“真的吗?太好了,呵呵,这顿打总算没白挨。”宛琬高兴地跳了起来,击掌拍腿,旋即龇牙咧嘴的倒抽冷气,却依旧眉眼含笑。
十三阿哥微掀嘴角,凝视着她,昏昏天光下,她的双眸分外明艳,仿将天边的霞光全收入了她眼中。她的喜怒哀乐都溢于颜表,他忽就不忍让她也早早带上面具,她如现在这般活得简单些不更好吗?那些事,日后她总会慢慢明白过来。
一晃三日。
宛琬早按耐不住地央求十三阿哥带她到画薇新搬处瞧瞧。
不待马车停稳,宛琬抢着跳下车来,疾步上前声声急叩。
“来了,来了。”吱的一声一个小厮模样的人打开了门,“你找哪位呀?”
宛琬一把推开了他,直往里,统共才四间房的小院,一目了然。她转了一圈只看见一粗使老妈子和刚开门的小厮,就再无其他身影。

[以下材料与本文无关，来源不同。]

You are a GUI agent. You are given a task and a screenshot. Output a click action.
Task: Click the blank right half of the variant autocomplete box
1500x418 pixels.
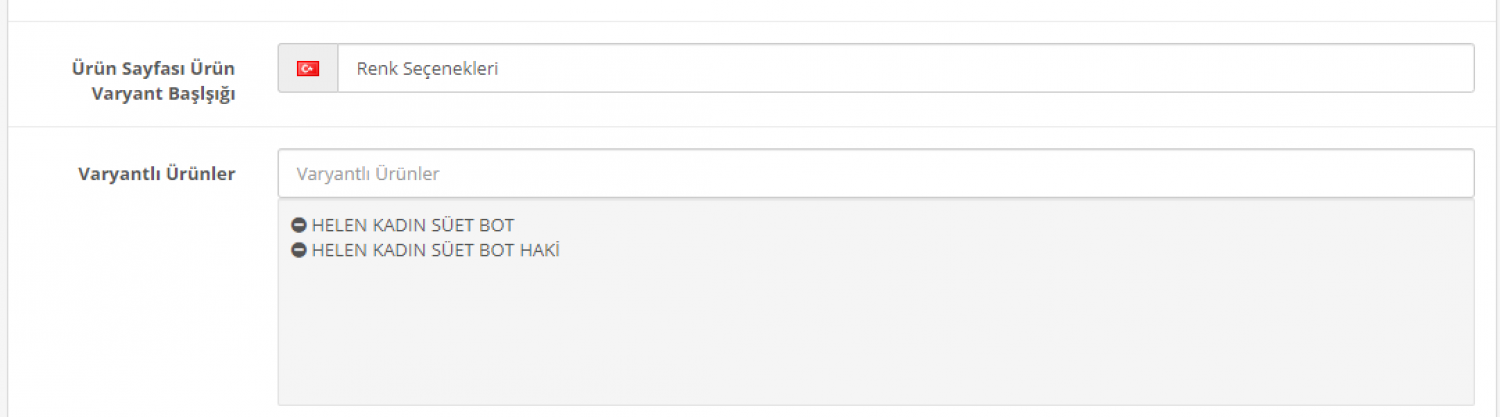(x=1175, y=174)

宛琬心下一慌,扭头急呼十三阿哥:“是这里吗?她人呢?”
倒是十三阿哥镇定,转身拉住那小厮问前几日住进的白衣女子去了何处。
宛琬忍不住Сhā言:“十三爷,会不会是凌普他们找了过来,把她带走了?”
“爷,你们说的那位姑娘没人来带她走,是今一早她自己走的。前两日刚来时她还挺高兴的,就是不太爱说话,常一人坐那发呆,可她发着呆也会不由自主的笑出来。直到昨日里有人来给她送了封信,她看完后,脸色就不对了。哦,她还和那送信人争了几句,后来那人就走了。听王妈说她整宿都没睡,枯坐到天亮,自己就走了。”小厮竹筒倒豆般劈啪说了一通。
“有人来送信?来的是男是女?她们都说了些什么?”宛琬闻言诧异,颦眉追问。